The subject of putting the installation of restrooms into the five-year park improvement plan was addressed. DEM’s Chief of Division of Planning and Development Robert Sutton cautioned the committee against attempting to link the installation of restroom facilities to a possible visitor interpretive center, which might or might not be built sometime down the road. Putting the two together on the same request could stall the progress for both projects, mainly because of funding restraints, he said.

“It is important that the two projects remain separate issues,” he added.

“Beavertail is definitely on the approved list for building restroom facilities,” Sutton said. “Where it is on the list, I’m not sure.”

Sutton also said that when funds are available, restrooms at Beavertail are a priority.

Lyme disease and the deer tick problem was also a subject of intense discussion. Committee member Hazel Turley noted the importance of educating and informing the public about the indications, dangers, and prevention of the tick-borne disease. She noted that signs should at least be posted warning park visitors to take proper precautions against possible infection.

Mouradjian assured the committee that the DEM has been working with Dr. Mather of the University of Rhode Island and the state Department of Health to look at better ways of educating the public and providing information about Lyme disease. Mather has initiated a program at URI that conducts surveys and risk assessments concerning the spread of the illness. Mather has information on his Web page identifying areas of high potential for the disease. The DEM is working to have that page linked to its Web site.

The information that would be conveyed to the public to avoid contracting Lyme disease would tell people how to dress, what kinds of repellents are effective, and how to recognize the ticks and signs of infection.

Early in the meeting, Meyer asked the DEM representatives if they were practicing gender profiling. He referred to an incident that he heard about where a female was fined $100 for being in the park after hours. He said that she was with a male companion and the male was not charged. Meyer also said that the fine was “over the top” and discriminatory.

Mouradjian responded to the allegation by saying that Meyer was again citing situations that were non-specific, as he had done in previous meetings.
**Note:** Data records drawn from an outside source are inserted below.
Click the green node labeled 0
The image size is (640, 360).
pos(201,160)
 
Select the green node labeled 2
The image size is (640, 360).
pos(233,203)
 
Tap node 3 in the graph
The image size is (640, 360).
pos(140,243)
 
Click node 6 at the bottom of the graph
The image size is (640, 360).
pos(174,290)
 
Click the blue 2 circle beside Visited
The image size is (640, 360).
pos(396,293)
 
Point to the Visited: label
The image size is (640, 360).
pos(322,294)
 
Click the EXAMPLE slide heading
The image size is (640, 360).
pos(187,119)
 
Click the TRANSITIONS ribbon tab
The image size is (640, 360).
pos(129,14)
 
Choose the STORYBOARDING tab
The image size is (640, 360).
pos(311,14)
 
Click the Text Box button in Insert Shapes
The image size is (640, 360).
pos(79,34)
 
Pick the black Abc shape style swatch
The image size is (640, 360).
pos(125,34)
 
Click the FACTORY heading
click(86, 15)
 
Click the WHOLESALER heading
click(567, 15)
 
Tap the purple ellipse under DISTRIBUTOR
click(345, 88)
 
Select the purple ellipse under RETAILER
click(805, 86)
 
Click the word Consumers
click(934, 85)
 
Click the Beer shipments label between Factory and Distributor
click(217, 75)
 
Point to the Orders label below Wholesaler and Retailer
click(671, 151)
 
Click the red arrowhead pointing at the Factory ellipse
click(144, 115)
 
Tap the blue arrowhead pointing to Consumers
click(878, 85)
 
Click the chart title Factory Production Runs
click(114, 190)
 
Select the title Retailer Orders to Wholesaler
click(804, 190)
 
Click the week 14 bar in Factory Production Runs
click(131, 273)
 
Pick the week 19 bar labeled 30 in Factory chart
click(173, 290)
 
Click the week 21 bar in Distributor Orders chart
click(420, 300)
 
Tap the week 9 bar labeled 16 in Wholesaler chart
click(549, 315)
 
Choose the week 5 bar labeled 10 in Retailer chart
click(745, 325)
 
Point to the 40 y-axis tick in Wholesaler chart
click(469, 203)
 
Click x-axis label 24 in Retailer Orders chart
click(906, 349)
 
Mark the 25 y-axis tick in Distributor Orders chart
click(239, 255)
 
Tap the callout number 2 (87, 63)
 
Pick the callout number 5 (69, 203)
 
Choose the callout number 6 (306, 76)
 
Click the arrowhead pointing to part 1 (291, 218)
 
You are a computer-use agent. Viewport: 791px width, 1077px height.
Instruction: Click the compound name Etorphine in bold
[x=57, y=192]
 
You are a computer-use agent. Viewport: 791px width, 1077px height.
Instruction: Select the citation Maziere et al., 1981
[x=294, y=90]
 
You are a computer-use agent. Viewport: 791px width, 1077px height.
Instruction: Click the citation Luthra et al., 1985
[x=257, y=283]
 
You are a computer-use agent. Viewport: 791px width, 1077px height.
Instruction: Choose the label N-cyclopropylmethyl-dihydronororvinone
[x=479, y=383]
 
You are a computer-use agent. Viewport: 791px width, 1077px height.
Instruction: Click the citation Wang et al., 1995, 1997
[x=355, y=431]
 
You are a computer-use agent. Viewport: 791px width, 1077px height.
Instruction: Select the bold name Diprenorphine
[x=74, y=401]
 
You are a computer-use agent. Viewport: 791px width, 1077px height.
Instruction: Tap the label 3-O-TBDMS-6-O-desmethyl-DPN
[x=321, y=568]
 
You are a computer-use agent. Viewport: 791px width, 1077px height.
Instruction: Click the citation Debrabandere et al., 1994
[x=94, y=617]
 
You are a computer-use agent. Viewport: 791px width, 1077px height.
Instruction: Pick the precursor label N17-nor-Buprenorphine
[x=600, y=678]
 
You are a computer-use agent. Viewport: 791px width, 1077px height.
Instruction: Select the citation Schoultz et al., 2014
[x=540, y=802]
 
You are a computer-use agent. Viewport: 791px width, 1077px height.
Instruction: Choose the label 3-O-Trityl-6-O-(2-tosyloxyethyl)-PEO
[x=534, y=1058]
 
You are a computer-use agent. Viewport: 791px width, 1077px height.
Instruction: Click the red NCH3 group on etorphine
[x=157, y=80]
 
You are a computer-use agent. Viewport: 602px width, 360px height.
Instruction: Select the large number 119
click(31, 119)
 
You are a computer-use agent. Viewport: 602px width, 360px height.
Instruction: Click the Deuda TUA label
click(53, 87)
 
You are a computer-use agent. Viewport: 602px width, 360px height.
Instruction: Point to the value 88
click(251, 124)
Mouradjian also said that although he was willing to look into the matter and provide information concerning the incident, he could not do so without specific information like the time, date, and name of the person involved. Meyer did not provide that information.

Meyer also sent e-mail to all Town Council members and other town officials as well as the Jamestown Press accusing the Beavertail State Park Advisory Committee with not being in compliance with the open meetings act.

Galkin addressed the issues with a letter to Town Clerk Arlene Petit, who assured him through correspondence that this was not the case, and that the committee was in compliance on all points in question.

Meyer said he would send email to everyone concerned stating that he was in error. He cited his source for the information that led him to believe that the committee was errantly posting the minutes of its meetings as Sav Rebecchi, who ran for Town Council in this summer’s election of local officials.